National Australia Bank (NAB) has announced that it will stop funding new thermal coal projects, in the latest blow to the sector.
In a brief statement, NAB said that while it would continue to support existing clients across the mining and energy sectors, it “has an important role to play in the orderly transition to a low carbon economy”.
The move was hailed as a “market-leading position for an Australian bank” by Greenpeace, which remarks that “all over the world, financial institutions are turning their backs on coal after realising its contribution to climate change and the damage it does to the health of communities and the planet”.
It follows shortly after the World Bank announced that it would “no longer finance upstream oil and gas after 2019” in line with the Paris Agreement’s stated goal of limiting global warming to 1.5 degrees Celsius above pre-industrial levels.
NAB’s move also follows competitor Commonwealth Bank of Australia (CBA)’s announcement in November that it will end all new investments in coal. It’s expected that CBA will phase out coal funding by the end of 2018, but there was no official confirmation of the timeline.
NAB’s commitment is being greeted as the most comprehensive among Australian banks. Pressure will now be mounting on the other two members of Australia’s “big four”, ANZ and Westpac, to follow suit.
“NAB’s decision to abandon coal shows Australian banks realise they cannot continue to ignore the very real damage every mine and every coal-fired power plant is doing to the health of the communities that surround them, and the contribution their fossil fuel financing makes to climate change. It’s time for ANZ and Westpac to do the same and rule out investing in new coal projects,” says Greenpeace spokesperson Jonathan Moylan.
NAB joins the likes of ING, which stopped financing new coal projects in 2015, JP Morgan, which halted direct financing of coal mines and plants in 2016, and Deutsche Bank, which pulled out of its coal commitments early in 2017.
Development banks such as the European Bank for Reconstruction and Development, European Investment Bank and the Asian Development Bank have been winding down their coal commitments in recent years, funding only those projects in which no viable alternative power source is available. Export credit agencies have followed suit.
Industry in decline
Despite efforts in the US to revive the industry, coal is in terminal decline. Environmental concerns, allied with greater affordability of alternative, cleaner energy sources, have led to a rapid winding down of coal power.
In January 2017, the National Energy Administration in China cancelled plans to build 103 coal-fired plants across 13 provinces, mainly in the coal-rich north and west. This ruling barred new projects, but also halted work on dozens of projects already underway. In total, 120GW of future coal-fired capacity was pulled, 52GW of which was already under construction.
China remains the world’s biggest polluter, but has also made a serious commitment to revolutionising its power sector. As the US withdrew from the Paris Agreement, China was already surpassing its end-of-decade solar power target.

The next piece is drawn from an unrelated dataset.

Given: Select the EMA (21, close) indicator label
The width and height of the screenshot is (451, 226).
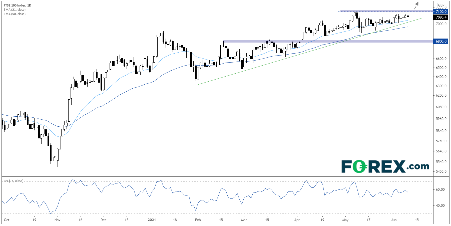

In Australia, where the coal lobby is strong and where mines are a big source of employment, the decline has also been as stark as it has been surprising: only three years ago, the government of Tony Abbott was defanging the public institutions responsible for rolling out renewable energy.
The decline is perhaps best viewed through the failure of Indian company Adani Group to obtain financing for its massive coal mine in Carmichael. The company today (December 18) cancelled a A$2bn contract with Downer, an Australian mining services company, due to a lack of commercial funding.
The big four banks all either ruled out or withdrew funding from the Adani project, amid environmental concerns. The mine was to be the first in the Galilee basin. In April, when ruling out financing the project, Westpac said it would be focusing on mines in “existing coal-producing basins”. In December, meanwhile, the Chinese banks said they would not fund the Adani mine, dealing a huge blow to the plans.
Also today, the port of Newcastle in New South Wales, the world’s largest coal terminal, was warning that it needs to prepare for a future without coal.
“Clearly the long-term outlook for coal is a threat to the port and Hunter region, but it is also a huge opportunity. While the world’s demand for our coal is beyond our control, our ability to invest in new sources of growth and innovation is not. Among our challenges will be ensuring a level playing field for the development of a viable and competitive container terminal,” said the port chairman Roy Green.
A torrid time for coal, meanwhile, has been a bountiful time for renewable energy Down Under. In announcing funding for two solar projects last week, the government-owned Clean Energy Finance Corporation (CEFC) reached a milestone of 1GW in solar energy funded since 2013.
The lender issued A$207mn in funds to Wirsol Energy-operated farms in Victoria and Queensland, with a combined capacity of 200MW.
“Australia’s large-scale solar market is maturing, and we are pleased to see growing interest from private sector financiers in refinancing projects once they are contracted and operational, because of the lower perceived investment risk,” said Niall Brady, CEFC’s transaction lead.